===== DOCUMENT SEGMENT =====
Bug 2022570

Summary: getOverrideForManifest does not check manifest.GVK.Group
Product: OpenShift Container Platform Reporter: OpenShift BugZilla Robot <openshift-bugzilla-robot>
Component: Cluster Version OperatorAssignee: Matthew Barnes <mbarnes>
Status: CLOSED ERRATA QA Contact: liujia <jiajliu>
Severity: high Docs Contact:
Priority: high    
Version: 4.10CC: aos-bugs, dramseur, jiajliu, jokerman, nmalik, rogbas, wking
Target Milestone: ---Keywords: ServiceDeliveryBlocker
Target Release: 4.9.z   
Hardware: Unspecified   
OS: Unspecified   
Whiteboard: ARO
Fixed In Version: Doc Type: If docs needed, set a value
Doc Text:
Story Points: ---
Clone Of: Environment:
Last Closed: 2021-11-29 10:53:41 UTC Type: ---
Regression: --- Mount Type: ---
Documentation: --- CRM:
Verified Versions: Category: ---
oVirt Team: --- RHEL 7.3 requirements from Atomic Host:
Cloudforms Team: --- Target Upstream Version:
Bug Depends On: 2022509    
Bug Blocks:    

Description OpenShift BugZilla Robot 2021-11-12 02:35:26 UTC
+++ This bug was initially created as a clone of Bug #2022509 +++

Note: Filed this on GitHub (see links) but opening here too for internal tracking, as it's blocking ARO from moving to 4.9.
===== RECORDED DATA =====
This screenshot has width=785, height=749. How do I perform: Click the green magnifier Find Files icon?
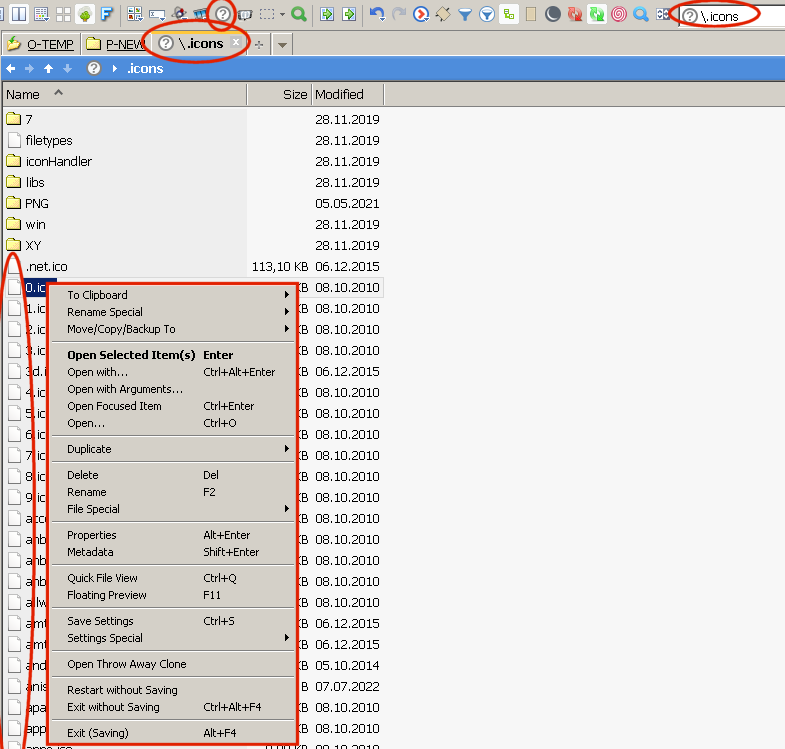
=====
REQUESTS:
1 – Answer these questions about the bug report using the fields it states. Give each answer on its own line, marked the same way.
(a) Which bug number is listed under "Bug Depends On"?
(b) What date and time are given for "Last Closed"?
(c) What value appears for "Target Release"?
2 – Continue the bug report's description from its last sentence.

FINAL ANSWERS:
1 –
(a) 2022509
(b) 2021-11-29 10:53:41 UTC
(c) 4.9.z

2 –
We have the following override in our `ClusterVersion`:

    - group: imageregistry.operator.openshift.io
      kind: Config
      name: cluster
      namespace: ""
      unmanaged: true

This is causing cluster provisioning to fail, because when the operator encounters this manifest...

$ cat 0000_30_config-operator_01_operator.cr.yaml
apiVersion: operator.openshift.io/v1
kind: Config
  name: cluster
    include.release.openshift.io/ibm-cloud-managed: "true"
    include.release.openshift.io/self-managed-high-availability: "true"
    include.release.openshift.io/single-node-developer: "true"
    release.openshift.io/create-only: "true"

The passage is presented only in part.